Giter Site home page Giter Site logo

noisyart's Introduction

NoisyArt Dataset

NoisyArt is dataset designed to support research on webly-supervised recognition of artworks. It was also been designed to support multi-modality learning and zero-shot learning, thanks to it's multi-modal nature. The dataset consists of more than 80'000 webly-supervised images from 3120 classes, and a subset of 200 classes with more than 1300 verified images. Text and metadata for each class is also provided, to support zero-shot learning and other multi-modality techniques in general.

Data

We used DBpedia as main sources of metadata, retrieving textual informations and images for 3120 artworks scattered around the world. We created queried Google Images and Flickr to retrieve more images for each artwork. A test set with verified images was created using a subset of 200 classes. In the next table is is shown a panoramic on the number of classes and images for different splits of the dataset.

Images

Breafly, for each class we have the following images:

  • 20: images retrieved from Google Images (could be less because of some corrupted images we retrieved).
  • [0, 12]: images retrieved from Flickr.
  • [0, 1]: seed image retrieved from DBpedia/Wikipedia.

Metadata

For each artwork we got metadata related to the artist, artwork itself and the museum/location where is preserved. We stored informations like:

  • Artwork title, comment, description and creation location.
  • Authors data with the following information for each one: name, comment, artistic movement, birth date, death date, birth location, nationality.
  • Museums data with the name and the location.
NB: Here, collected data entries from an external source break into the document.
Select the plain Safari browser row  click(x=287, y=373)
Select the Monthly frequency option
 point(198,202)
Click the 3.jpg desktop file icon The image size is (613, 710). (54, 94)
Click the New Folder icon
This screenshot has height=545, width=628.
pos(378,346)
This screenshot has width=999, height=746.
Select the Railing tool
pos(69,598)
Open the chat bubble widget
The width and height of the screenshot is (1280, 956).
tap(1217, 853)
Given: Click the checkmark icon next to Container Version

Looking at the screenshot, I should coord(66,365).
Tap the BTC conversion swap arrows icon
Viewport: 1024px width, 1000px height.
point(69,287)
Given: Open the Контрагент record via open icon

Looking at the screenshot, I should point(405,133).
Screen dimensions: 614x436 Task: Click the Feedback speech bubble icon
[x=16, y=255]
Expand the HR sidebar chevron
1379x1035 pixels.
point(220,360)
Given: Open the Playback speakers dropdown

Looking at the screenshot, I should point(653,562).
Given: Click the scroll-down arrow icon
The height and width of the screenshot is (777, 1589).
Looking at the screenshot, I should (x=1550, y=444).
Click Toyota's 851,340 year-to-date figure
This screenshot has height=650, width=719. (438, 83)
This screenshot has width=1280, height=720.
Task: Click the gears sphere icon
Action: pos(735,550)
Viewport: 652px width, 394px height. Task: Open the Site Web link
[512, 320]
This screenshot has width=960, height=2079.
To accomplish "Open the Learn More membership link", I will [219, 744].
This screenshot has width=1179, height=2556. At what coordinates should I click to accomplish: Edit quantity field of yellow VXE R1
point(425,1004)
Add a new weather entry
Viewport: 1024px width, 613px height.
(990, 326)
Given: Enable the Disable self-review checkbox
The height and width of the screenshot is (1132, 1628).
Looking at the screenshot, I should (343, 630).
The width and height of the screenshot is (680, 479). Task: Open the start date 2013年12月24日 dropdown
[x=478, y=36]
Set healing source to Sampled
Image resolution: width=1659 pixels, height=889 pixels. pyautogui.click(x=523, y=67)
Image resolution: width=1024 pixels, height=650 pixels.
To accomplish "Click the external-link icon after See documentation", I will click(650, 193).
Moreover, for each of these 3 entities we store a DBpedia URI that can be used to retrieve more data using others SPARQL queries or, manually, using a web browser.

Noise and Bias

There are mainly 3 kind of noise in this dataset, due to its webly nature:

  • Outliers: some images retrieved from the web could be representation of concept complitely differents from the searched one, and complitely alien from the dataset topic (picture of artworks). This kind of noise is tipical of images retrived from the web. We notice a high quantity of this noise in images taken from Flickr, and some in images from Google.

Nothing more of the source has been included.